» SET EXERCISE A
Return each line of the records that contains the word "field", treating uppercase and lowercase as different.

» SELECTED EXCERPT

────────────────────────────────────────

But the actuarial report contains a litany of benefit increases.   In 1983, the guaranteed 3% benefit increases were added.  In 1985, accrual factors of 1.8 – 2.0 – 2.2 – 2.4% by years of service replaced existing lower factors.  In 1986, benefit caps for survivor benefits were removed.  In 1987, the penalty factors for early retirement were halved, and exemptions added for long-service employees.  In 1990, the accrual rate was changed to a uniform 2.2% for all years of service that would have previously accrued at 1.8 or 2.0%, the service requirements to be exempt from early-retirement reductions were made more generous, and the more generous elected officials’ benefits were added.  In 1992, a special early-retirement incentive was created with extra benefits for a half-year period.    In 1997, eligibility for early retirement was extended again, minimum benefit levels were increased, and another half-year early retirement incentive was created.  In 1998, the 3% increases were extended to certain groups which had previously been ineligible, and survivor benefit provisions were increased.  In 2002, the accrual rate was increased from 2.2% to 2.4% for all service years, and the maximum benefit increased from 75% to 80% of final pay.  In 2004, another early retirement incentive plan was created.  Only after 2004 did the repeated benefit increases come to an end.  It is whiplash-inducing to see the full list of increases, which continued to grow the liabilities year after year even after the spending spree of increases had come to an end.

All of which means that, while blame can’t be assigned to “contribution holidays” as happened at the state level, none of these increases should have been legislated without the city increasing contributions at the level needed to fund them.

*****

Part 2: “The Problem With Chicago’s Pensions Is That There Is No Low-Hanging Fruit”

Readers, earlier this week, I described the litany of benefit increases in the Chicago Municipal Employees’ pension plan, increases which were not matched with corresponding increases in employer contributions, and which include the 3% fixed postretirement increases which outgoing mayor Rahm Emanuel referenced in his December speech calling for pension reform.  And eliminating this sounds like some tempting low-hanging fruit to solve the problem.

Folks, there is no low-hanging fruit.

Or, rather, the low-hanging fruit has already been picked.

────────────────────────────────────────

» SET EXERCISE B
Rewrite the part of the Chicago pension text that opens with the words "All of which" and closes with "to fund them.", putting "enacted" in place of "legislated".

» INPUT FOR THIS TASK
────────────────────────────────────────

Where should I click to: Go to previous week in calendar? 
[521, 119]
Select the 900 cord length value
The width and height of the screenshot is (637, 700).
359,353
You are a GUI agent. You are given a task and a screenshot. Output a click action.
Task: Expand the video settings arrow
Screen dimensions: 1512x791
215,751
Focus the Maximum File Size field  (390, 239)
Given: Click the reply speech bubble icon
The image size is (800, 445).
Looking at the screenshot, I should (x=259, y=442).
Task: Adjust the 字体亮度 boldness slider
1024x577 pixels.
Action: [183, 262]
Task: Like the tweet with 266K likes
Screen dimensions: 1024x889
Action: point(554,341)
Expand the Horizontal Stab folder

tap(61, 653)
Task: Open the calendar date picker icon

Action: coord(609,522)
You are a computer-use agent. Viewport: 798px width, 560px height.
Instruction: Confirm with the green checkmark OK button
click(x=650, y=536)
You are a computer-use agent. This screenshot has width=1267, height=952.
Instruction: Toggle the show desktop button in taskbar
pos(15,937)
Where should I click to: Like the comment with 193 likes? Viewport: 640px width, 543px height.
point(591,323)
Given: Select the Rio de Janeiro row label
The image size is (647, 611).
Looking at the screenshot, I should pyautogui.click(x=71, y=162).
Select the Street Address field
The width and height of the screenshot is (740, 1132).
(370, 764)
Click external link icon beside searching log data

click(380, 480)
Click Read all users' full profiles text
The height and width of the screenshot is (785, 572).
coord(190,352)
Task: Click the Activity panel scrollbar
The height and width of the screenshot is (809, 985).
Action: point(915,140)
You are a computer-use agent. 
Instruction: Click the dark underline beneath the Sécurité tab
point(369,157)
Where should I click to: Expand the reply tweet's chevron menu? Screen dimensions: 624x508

────────────────────────────────────────

» FINAL ANSWER A
Focus the Maximum File Size field  (390, 239)
Select the Street Address field

» FINAL ANSWER B
All of which means that, while blame can’t be assigned to “contribution holidays” as happened at the state level, none of these increases should have been enacted without the city increasing contributions at the level needed to fund them.